§ What you will do
Repeat the following lines word for word, omitting the pictures.

[Pointing data for screenshots]
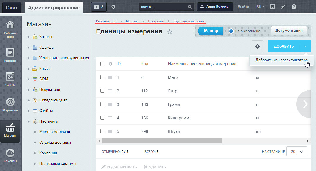This screenshot has width=316, height=171.
Task: Click the Настройки breadcrumb link
Action: click(x=156, y=21)
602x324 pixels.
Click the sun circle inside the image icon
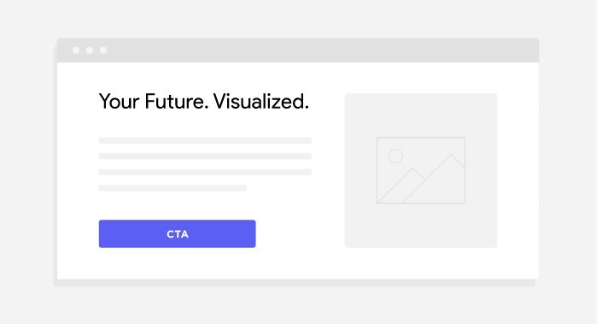(x=395, y=156)
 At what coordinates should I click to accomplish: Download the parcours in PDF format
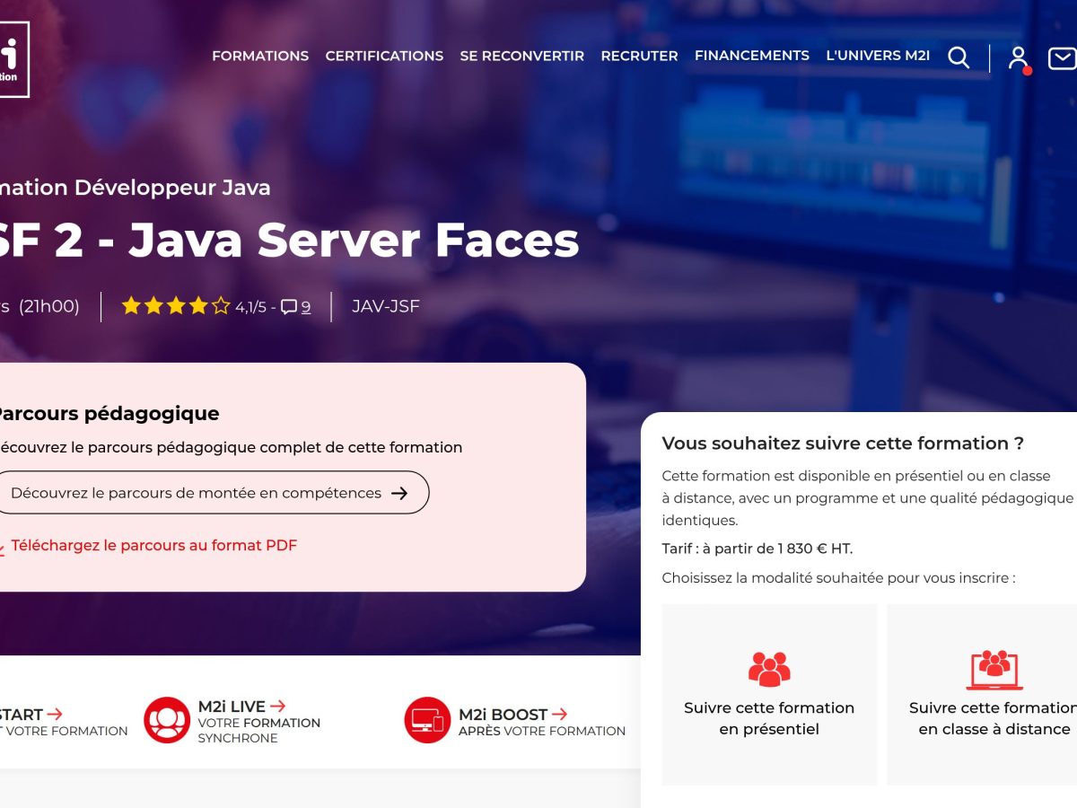(x=153, y=545)
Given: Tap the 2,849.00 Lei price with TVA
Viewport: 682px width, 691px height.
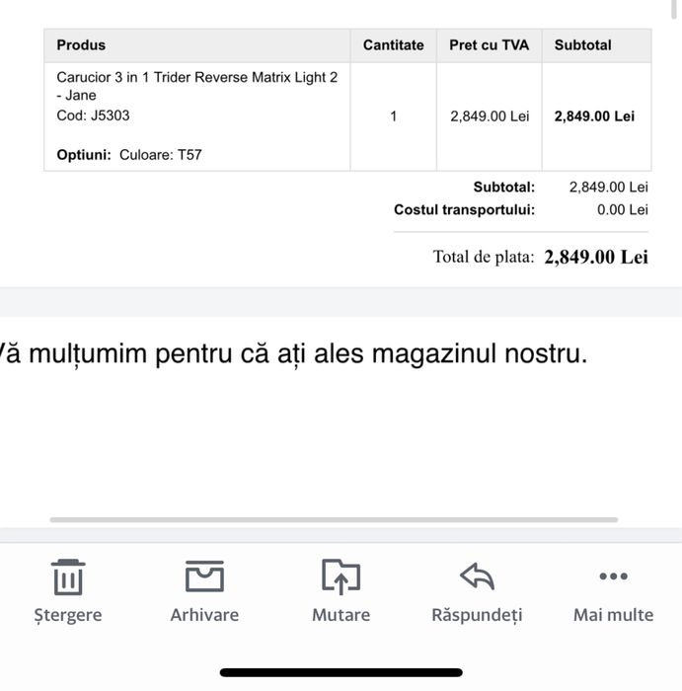Looking at the screenshot, I should [x=490, y=116].
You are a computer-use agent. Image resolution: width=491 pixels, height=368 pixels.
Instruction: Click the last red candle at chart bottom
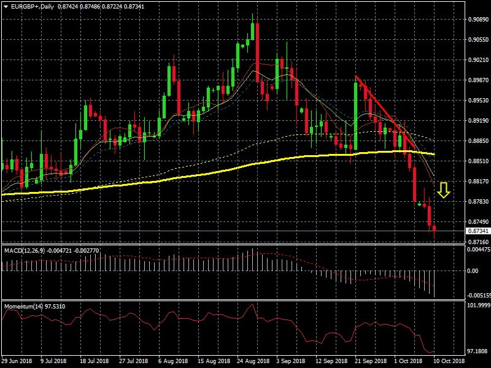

§ Problem solution
This screenshot has width=316, height=171.
Task: Click the Настройки breadcrumb link
Action: click(x=156, y=21)
602x324 pixels.
Click the sun circle inside the image icon
(x=395, y=156)
 At what coordinates should I click to accomplish: Download the parcours in PDF format
(x=153, y=545)
Given: Tap the 2,849.00 Lei price with TVA
Viewport: 682px width, 691px height.
Looking at the screenshot, I should [x=490, y=116].
You are a computer-use agent. Image resolution: width=491 pixels, height=368 pixels.
Instruction: Click the last red candle at chart bottom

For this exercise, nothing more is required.